EXERCISE BRIEF ::
All lines from the one containing "This screenshot has height=515, width=947." down to the one containing "You are a computer-use agent. Screen", both ends included, are to be given again exactly; omit the rest of the listing below.

INFORMATION SHOWN ::
----------------

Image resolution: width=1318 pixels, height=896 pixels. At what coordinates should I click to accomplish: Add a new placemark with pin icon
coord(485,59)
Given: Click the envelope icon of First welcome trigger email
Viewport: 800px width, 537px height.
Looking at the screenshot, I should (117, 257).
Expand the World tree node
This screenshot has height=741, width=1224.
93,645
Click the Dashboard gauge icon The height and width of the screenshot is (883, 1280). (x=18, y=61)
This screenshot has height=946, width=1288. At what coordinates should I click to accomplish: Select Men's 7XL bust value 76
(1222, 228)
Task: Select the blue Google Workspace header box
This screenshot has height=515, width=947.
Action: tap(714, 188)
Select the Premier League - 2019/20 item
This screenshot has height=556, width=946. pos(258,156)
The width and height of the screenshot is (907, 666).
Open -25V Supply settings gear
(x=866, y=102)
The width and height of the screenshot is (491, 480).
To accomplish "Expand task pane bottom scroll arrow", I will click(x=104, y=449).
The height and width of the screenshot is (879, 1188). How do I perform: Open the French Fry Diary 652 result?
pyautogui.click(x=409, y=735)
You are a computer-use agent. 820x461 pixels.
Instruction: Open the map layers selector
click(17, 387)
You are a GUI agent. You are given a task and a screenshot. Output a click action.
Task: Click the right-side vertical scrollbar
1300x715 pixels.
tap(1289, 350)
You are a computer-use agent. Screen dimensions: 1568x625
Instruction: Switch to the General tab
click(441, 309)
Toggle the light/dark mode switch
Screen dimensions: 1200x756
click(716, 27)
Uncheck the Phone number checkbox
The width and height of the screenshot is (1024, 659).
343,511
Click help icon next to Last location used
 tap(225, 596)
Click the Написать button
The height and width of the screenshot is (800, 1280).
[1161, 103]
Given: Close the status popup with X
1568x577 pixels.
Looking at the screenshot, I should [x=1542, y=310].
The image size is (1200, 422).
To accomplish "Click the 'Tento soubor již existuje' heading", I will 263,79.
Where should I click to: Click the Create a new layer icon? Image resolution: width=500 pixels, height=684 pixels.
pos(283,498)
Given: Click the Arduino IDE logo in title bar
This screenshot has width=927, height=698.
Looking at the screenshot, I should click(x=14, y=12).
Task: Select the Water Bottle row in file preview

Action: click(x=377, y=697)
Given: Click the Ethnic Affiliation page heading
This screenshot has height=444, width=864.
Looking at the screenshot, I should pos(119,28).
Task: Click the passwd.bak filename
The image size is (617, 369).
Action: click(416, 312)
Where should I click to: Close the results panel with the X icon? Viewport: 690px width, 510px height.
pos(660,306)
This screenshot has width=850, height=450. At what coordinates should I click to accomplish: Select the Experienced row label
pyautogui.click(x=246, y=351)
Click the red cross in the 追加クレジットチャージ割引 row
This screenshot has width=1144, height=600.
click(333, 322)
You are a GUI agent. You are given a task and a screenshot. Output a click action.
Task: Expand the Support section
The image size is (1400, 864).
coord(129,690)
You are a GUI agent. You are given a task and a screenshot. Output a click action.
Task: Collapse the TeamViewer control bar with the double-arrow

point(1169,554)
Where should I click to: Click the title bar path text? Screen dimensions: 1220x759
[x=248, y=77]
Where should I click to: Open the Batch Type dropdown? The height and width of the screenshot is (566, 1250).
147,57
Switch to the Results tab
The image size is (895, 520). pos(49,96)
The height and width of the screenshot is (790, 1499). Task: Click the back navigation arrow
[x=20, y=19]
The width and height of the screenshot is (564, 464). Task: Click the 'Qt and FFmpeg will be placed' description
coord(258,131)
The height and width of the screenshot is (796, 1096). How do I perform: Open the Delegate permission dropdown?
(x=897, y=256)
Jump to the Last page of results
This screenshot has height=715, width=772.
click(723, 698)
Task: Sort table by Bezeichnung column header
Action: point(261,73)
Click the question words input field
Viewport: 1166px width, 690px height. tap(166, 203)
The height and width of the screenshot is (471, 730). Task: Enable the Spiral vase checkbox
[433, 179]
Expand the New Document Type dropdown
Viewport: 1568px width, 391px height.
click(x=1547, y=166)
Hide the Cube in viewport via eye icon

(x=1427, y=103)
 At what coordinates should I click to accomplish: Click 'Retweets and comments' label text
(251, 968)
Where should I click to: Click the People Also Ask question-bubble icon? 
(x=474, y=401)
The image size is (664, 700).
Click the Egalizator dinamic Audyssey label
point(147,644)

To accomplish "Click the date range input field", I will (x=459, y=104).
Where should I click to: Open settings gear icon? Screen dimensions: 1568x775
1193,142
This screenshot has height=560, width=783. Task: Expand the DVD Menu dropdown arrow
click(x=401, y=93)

----------------

WRITTEN ANSWER ::
This screenshot has height=515, width=947.
Action: tap(714, 188)
Select the Premier League - 2019/20 item
This screenshot has height=556, width=946. pos(258,156)
The width and height of the screenshot is (907, 666).
Open -25V Supply settings gear
(x=866, y=102)
The width and height of the screenshot is (491, 480).
To accomplish "Expand task pane bottom scroll arrow", I will click(x=104, y=449).
The height and width of the screenshot is (879, 1188). How do I perform: Open the French Fry Diary 652 result?
pyautogui.click(x=409, y=735)
You are a computer-use agent. 820x461 pixels.
Instruction: Open the map layers selector
click(17, 387)
You are a GUI agent. You are given a task and a screenshot. Output a click action.
Task: Click the right-side vertical scrollbar
1300x715 pixels.
tap(1289, 350)
You are a computer-use agent. Screen dimensions: 1568x625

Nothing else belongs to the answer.